Not to get all "when the punx are united" or anything, but the crowd assembled for the Flatliners/Holy Mess show at Philadelphia's The Fire on Tues., June 14 was a great one in spite of technical issues throughout the night. Kids got rowdy without getting masochistic. There was much singing and back-patting. Also drinking. We did a lot of drinking.
Even without the social lubrication of Yards 'n' Schmidt's, this was a good show. Local act Ah, Horse Hockey kicked off the night with a rousing round of Latterman-esque punk. It was fun posi stuff; I just wish the band had gotten a tighter lock on its tuning. It felt like every song would end to big applause, only to have any audience momentum lost by the guitarists re-tuning.
Emo act Daytrader (very Saves the Day-ish) had problems of a different sort: They were missing half a band. The group soldiered on acoustically, and even delivered a solid cover of Alkaline Trio's "Cooking Wine", but overall the group's earnest emo/pop-punk came off a little much on the wrong side of Dashboard Confessional for my taste-pained howls and acoustic guitars just don't get me amped anymore.
Local up-and-comers the Holy Mess broke a guitar cable one song in. Luckily, the members of the Holy Mess are trained professionals, and they stalled for time with expert comic timing. Or, at least they tried. Just when the band seemed like they'd run out of stories (sample quote: "Fuck man, I love to fuck"), the group finally got their instruments up and running and they plowed through a set of new old tunes recently collected on a self-titled compilation for Red Scare. Highlights included all three tunes from last year's Benefit Sesh seven-inch. For a band that fucks around a lot, the Holy Mess sure is awfully tight live, ripping through brief bursts of gruff, RVIVR-esque punk before heading back to the bar.
By this point The Fire had filled up considerably to welcome Canada's beloved ska-lovin', punk-playin' boys the Flatliners. The audience had been enthusiastic but physically reserved before the Flatliners came on. But once the group launched into opener "Here Comes Treble", from last year's stellar Cavalcade, people went off, and the pit alternated between moshing and skanking on a whim. Crowd surfing was constant, but outside of the occasional belly flop, the kids took care of each other.
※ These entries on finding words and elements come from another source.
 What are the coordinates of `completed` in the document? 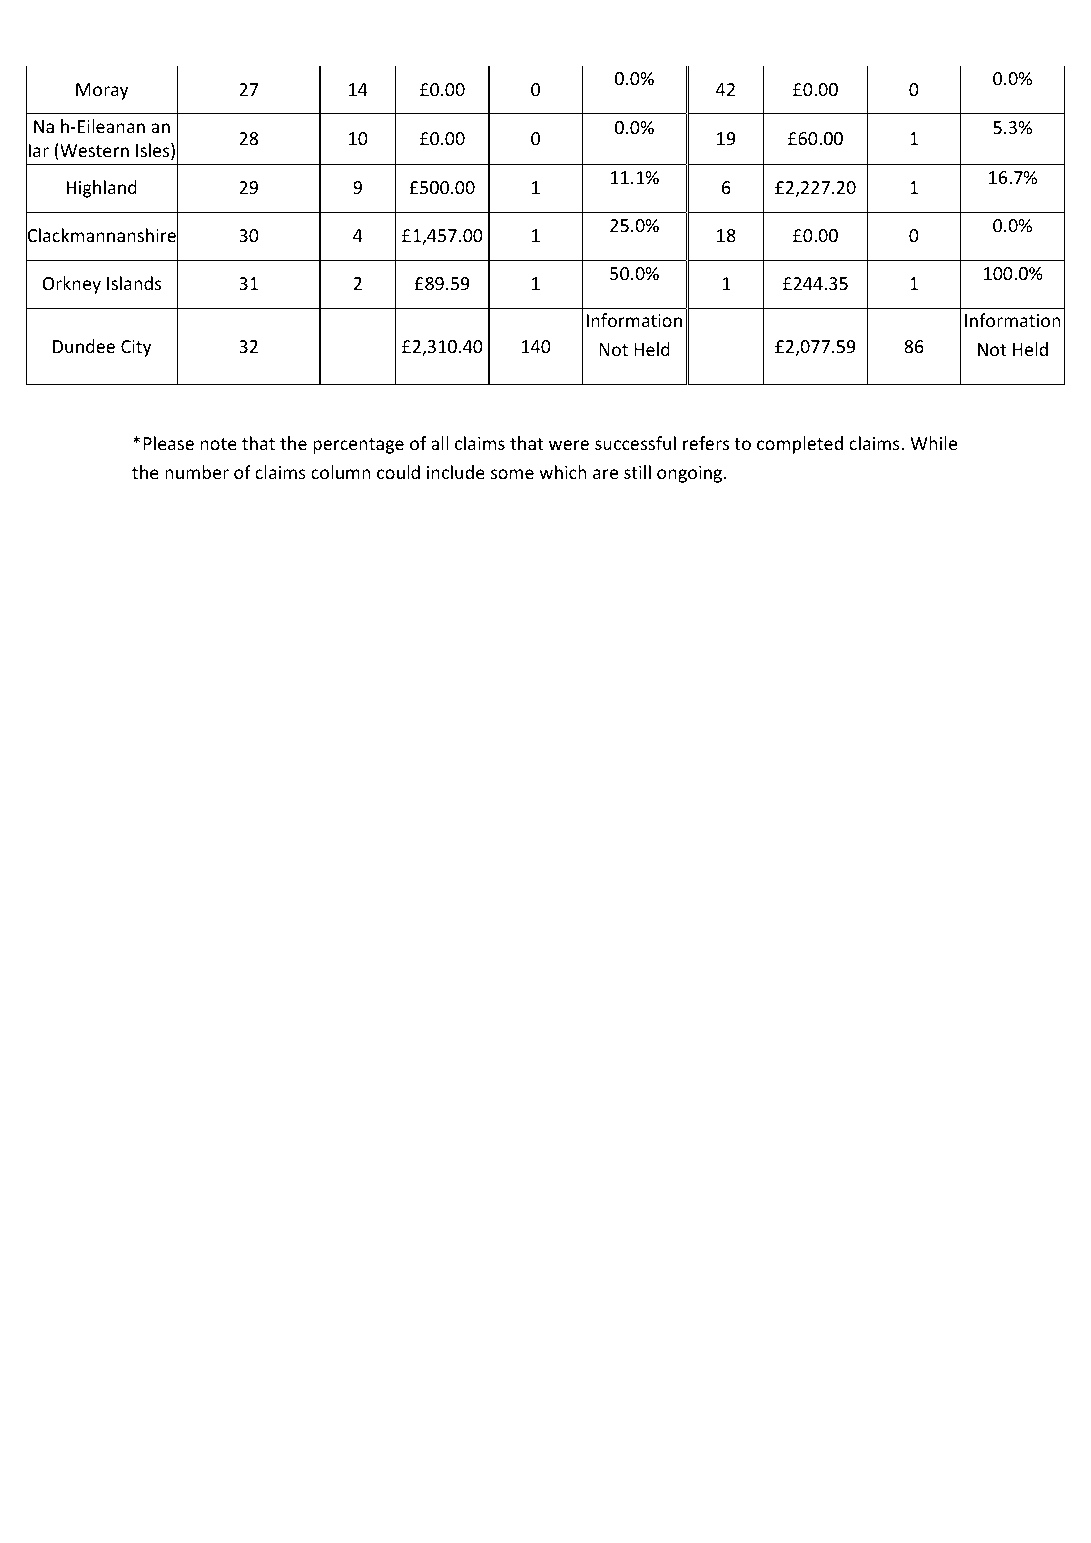 It's located at (800, 445).
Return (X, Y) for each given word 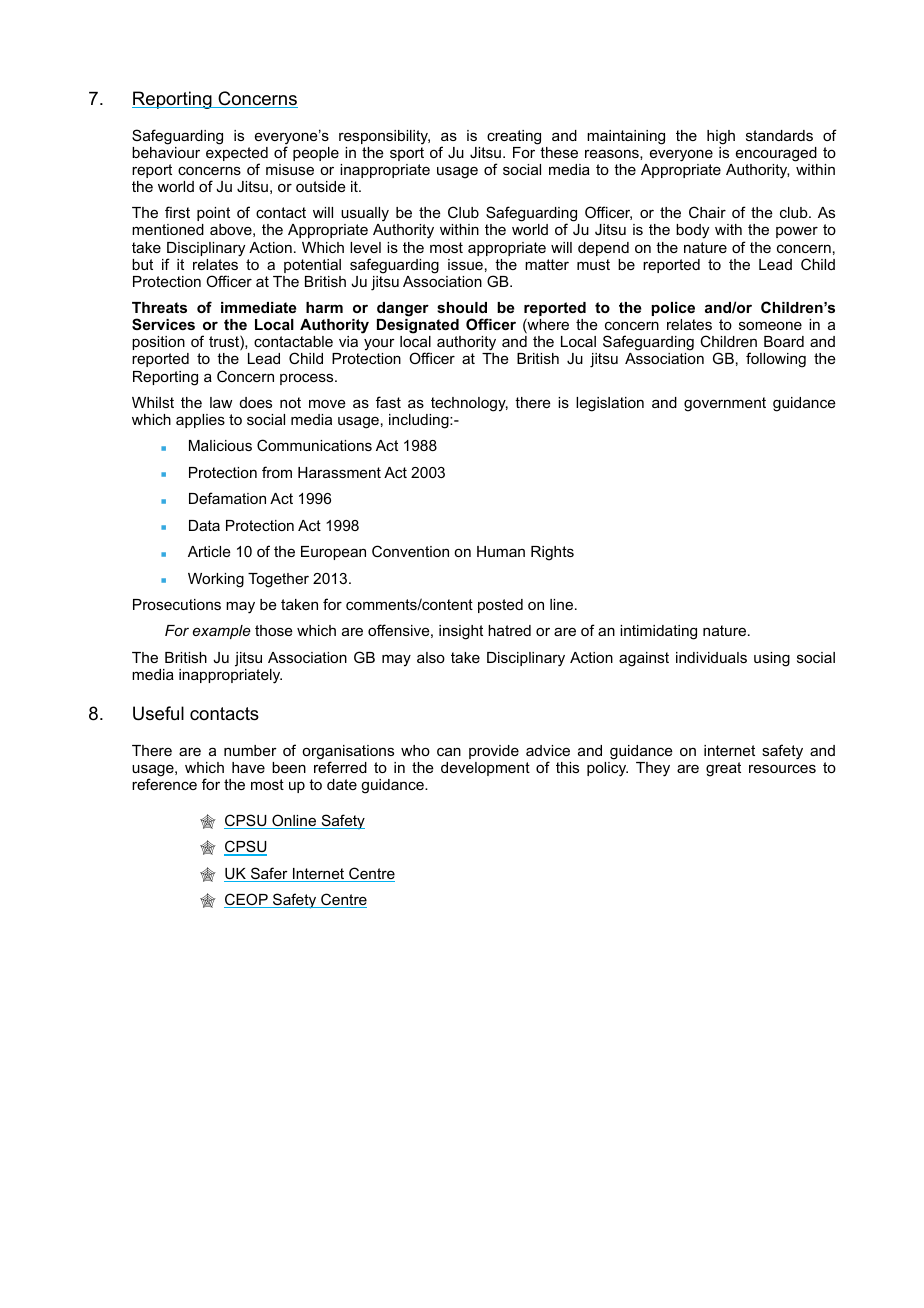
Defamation (227, 498)
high (721, 137)
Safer (269, 874)
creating (514, 137)
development (485, 769)
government (725, 404)
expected (237, 155)
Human (501, 551)
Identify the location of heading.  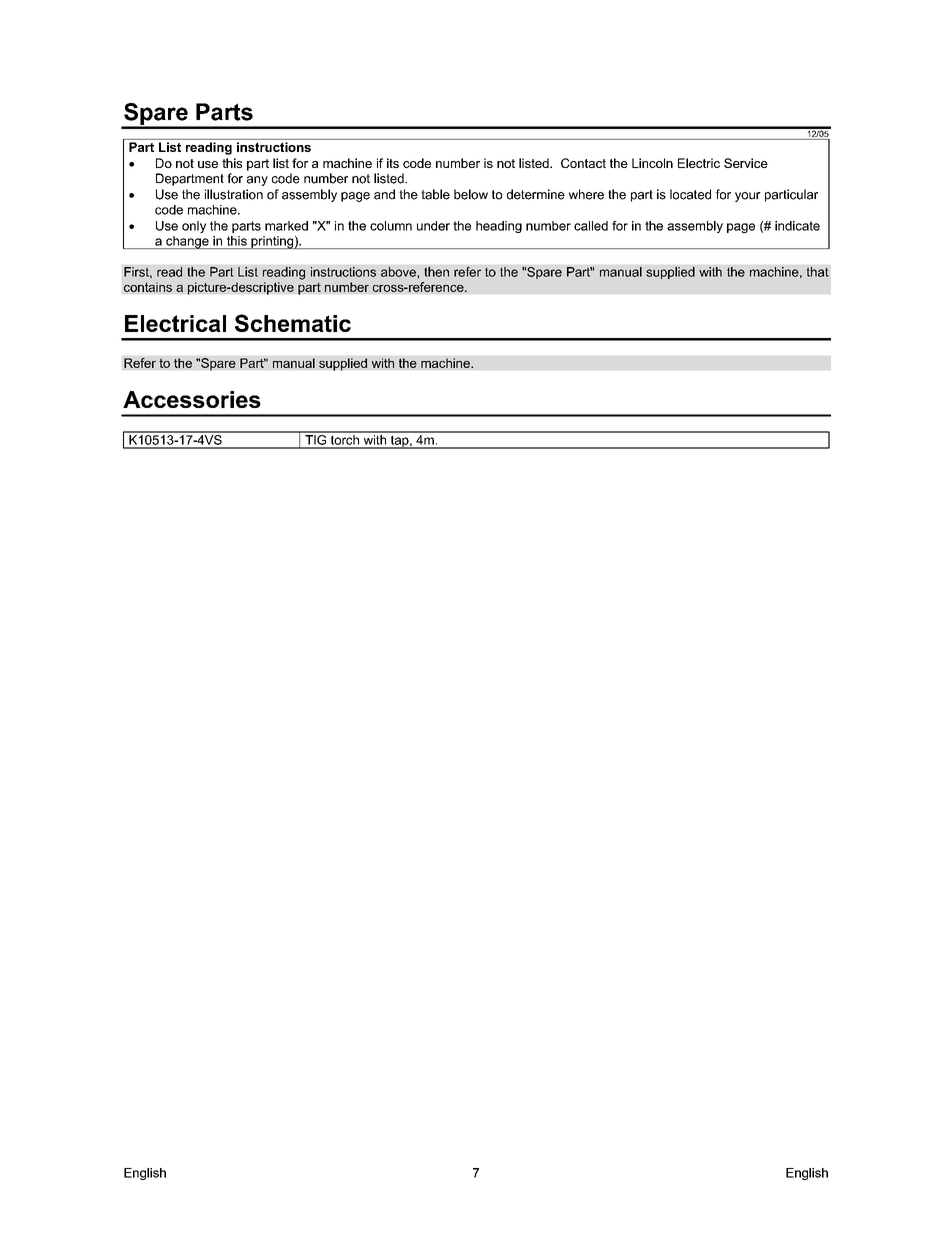
(499, 227).
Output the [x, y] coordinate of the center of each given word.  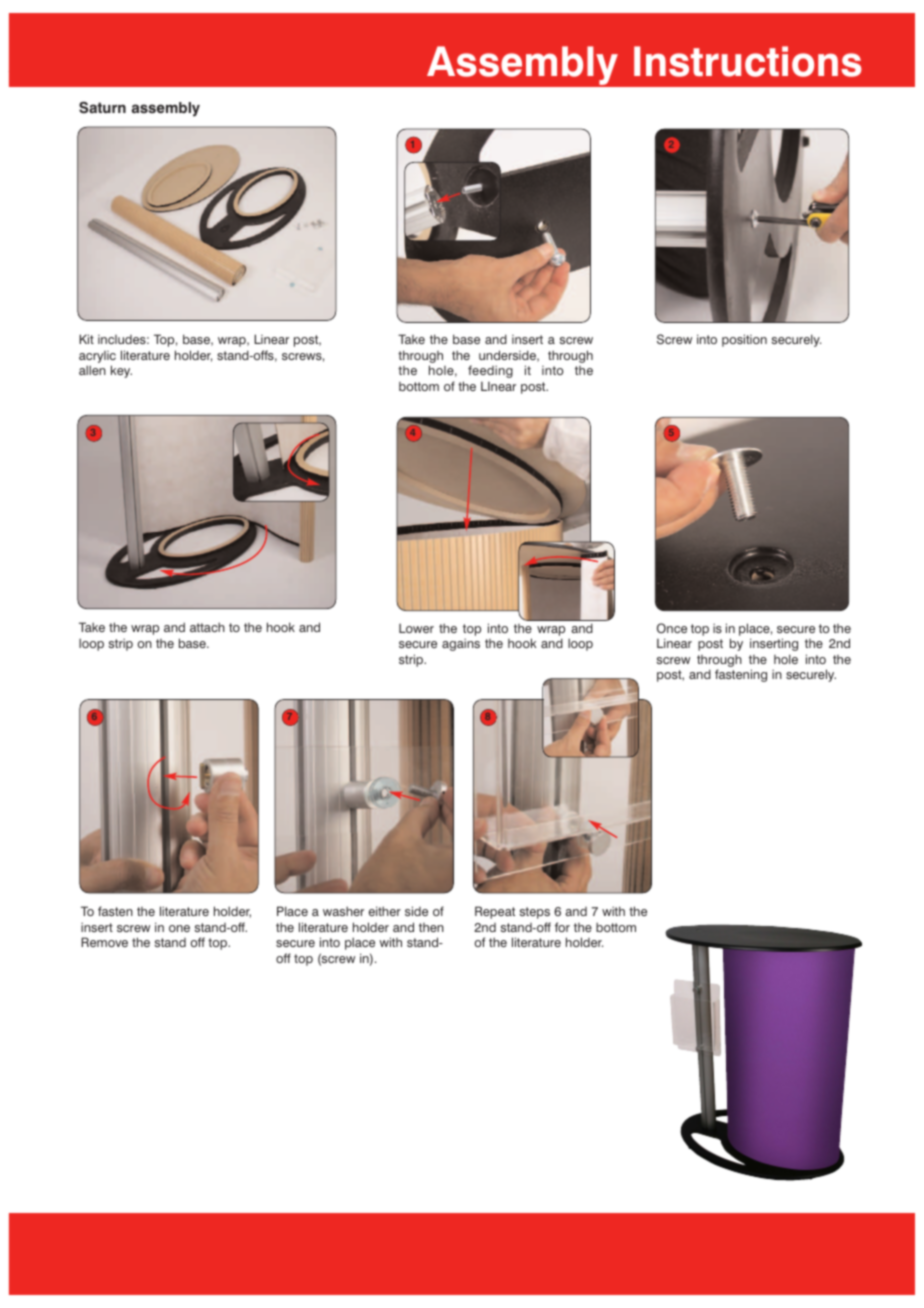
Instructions [748, 61]
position [744, 340]
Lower [416, 628]
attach [207, 627]
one [179, 928]
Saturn [102, 108]
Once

While the Flatliners generally focused on Cavalcade ("Carry the Banner", "Monumental"), they made their set up on the fly, soliciting fan suggestions throughout the night. Frontman Chris Cresswell wasn't feeling too well ("I feel like Satan took a shit in my throat"), but he kept up the pace all the same. The songs kind of blurred together after a while, but the band still hit the highlights from Cavalcade and 2007's The Great Awake. The act wisely bowed out with "Eulogy", arguably their catchiest tune, and the crowd certainly helped out with vocal duties. It was a fun show, although I encountered a technical difficulty of my own: Maoz on South Street closes early on weeknights now.